Contributing to TLDR Pages has introduced me to tons of interesting and useful commands like lastb, which shows the details of failed login attempts. Of course you can't write good instructions for unfamiliar material so I ran lastb -iw on one of my AWS VMs and got a rather unpleasant surprise:

AWS_VM: sudo lastb -iw | wc -l 
967

967 failed logins? I know this wasn't me because I authorize with public keys. I doubt that this is a targeted attack because this VM doesn't have an aftermarket CNAME or publicized IP address. Are there really this many botnets in-flight?

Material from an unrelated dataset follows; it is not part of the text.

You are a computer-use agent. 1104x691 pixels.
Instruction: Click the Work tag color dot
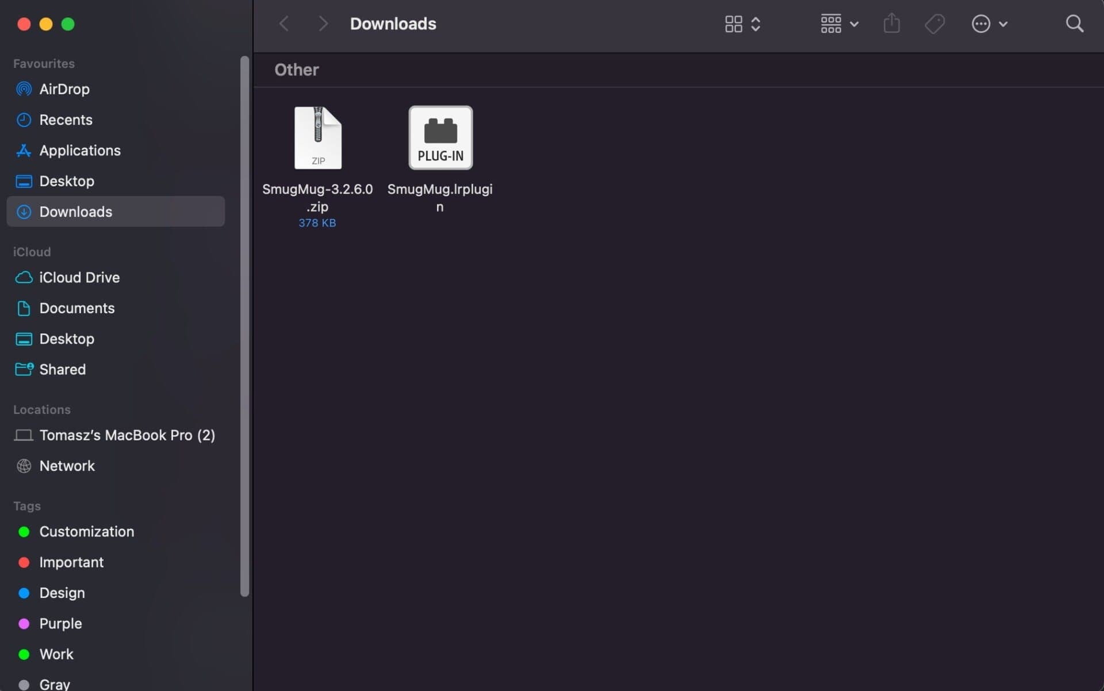24,654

The nice people from GCP offer a no-strings micro VM for free, let's provision one and see how long it sits unmolested before it's probed for SSH

GCP_VM: uptime
22:21:47 up 5 min,  1 user,  load average: 0.00, 0.00, 0.00
GCP_VM: lastb | wc -l 
2

Well this is a grim development: 5 minutes until the first SSH probe. I would like to see where these people are coming from, but don't want to waste my (very) limited resources on a dedicated honeypot; let's try for lightweight data collection on already-running VMs.

Choose Your Weapon

• bash and awk can be considered part of the Linux firmament.

• curl is pretty ubiquitous on interactive VMs.

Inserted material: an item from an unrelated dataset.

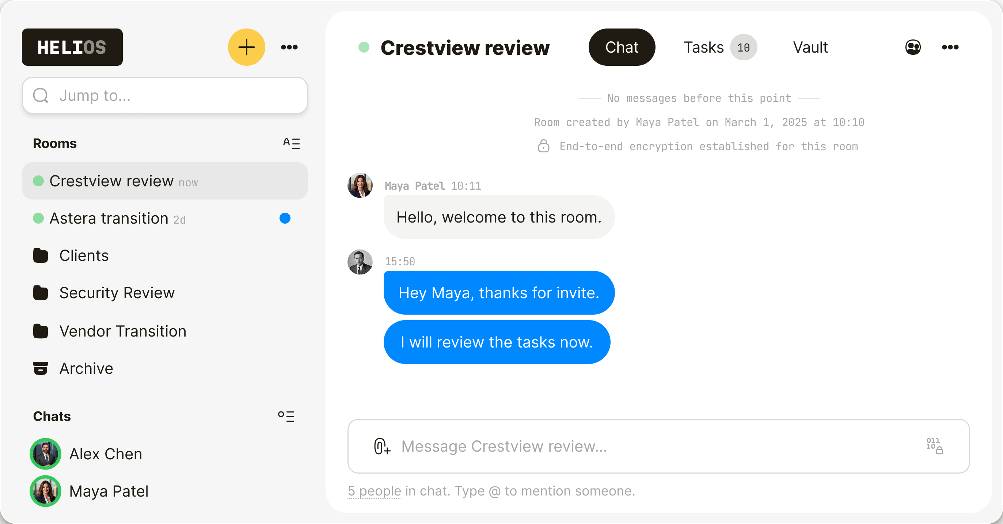Toggle message encryption icon in composer
Viewport: 1003px width, 524px height.
934,446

• https://mapbox.io graciously offers an SVG mapping API with a free-tier.

• https://ipstack.com offers an IP address geolocation API with a free-tier.

To avoid overwhelming the goodwill of these API providers, we will restrict our queries to IPs that probed our VM in the last 24 hours.

#!/bin/bash

# Set token data here. Because requests want a token in the URL,
# a .netrc file can't be used to store credentials
#
IPSTACK_TOKEN=""
MAPBOX_TOKEN=""

# Get a timestamp of 24 hours ago in epoch seconds
#
STANDOFF=$(date -d "24 hours ago" +%s)

# Capture failed logins with a timestamp < 24-hours-ago to a buffer file
#
sudo lastb -i | awk '{ print $3,$5,$6,$7 }' | while read ip datum
do
  [[ "$(date -d "$datum" +%s)" -gt "$STANDOFF" ]] && echo -e "$ip"
done > /tmp/LASTB_IP_BUFFER

# Get the top 150 IPs by connection count
sort /tmp/LASTB_IP_BUFFER | uniq -c | sort -rnk1 | awk '{ print $2,$1 }' | head -150 | while read IP time
do
    # Get Lat/Long data
    curl -s "http://api.ipstack.com/$IP?access_key=$IPSTACK_TOKEN&fields=longitude,latitude" | python -m json.tool | awk '/longitude|latitude/ { printf $NF" " }' | tr -d "," | awk '$1 != "null" { print "pin-s+0FF("$2","$1")," }'

# Smush all coordinates into a string to make a single call to Mapbox.io
done | tr -d "\n" | sed -e 's/,$//g' > /tmp/coords

curl -s "https://api.mapbox.com/styles/v1/mapbox/dark-v10/static/"$(cat /tmp/coords)"/0,40,1.35,0/1280x1024?access_token=$MAPBOX_TOKEN" > worms.png

rm /tmp/LASTB_IP_BUFFER /tmp/coords

And here we have a handsome world map with pins stuck in every probing botnet's source-IP location, suitable for framing or scaring your boss.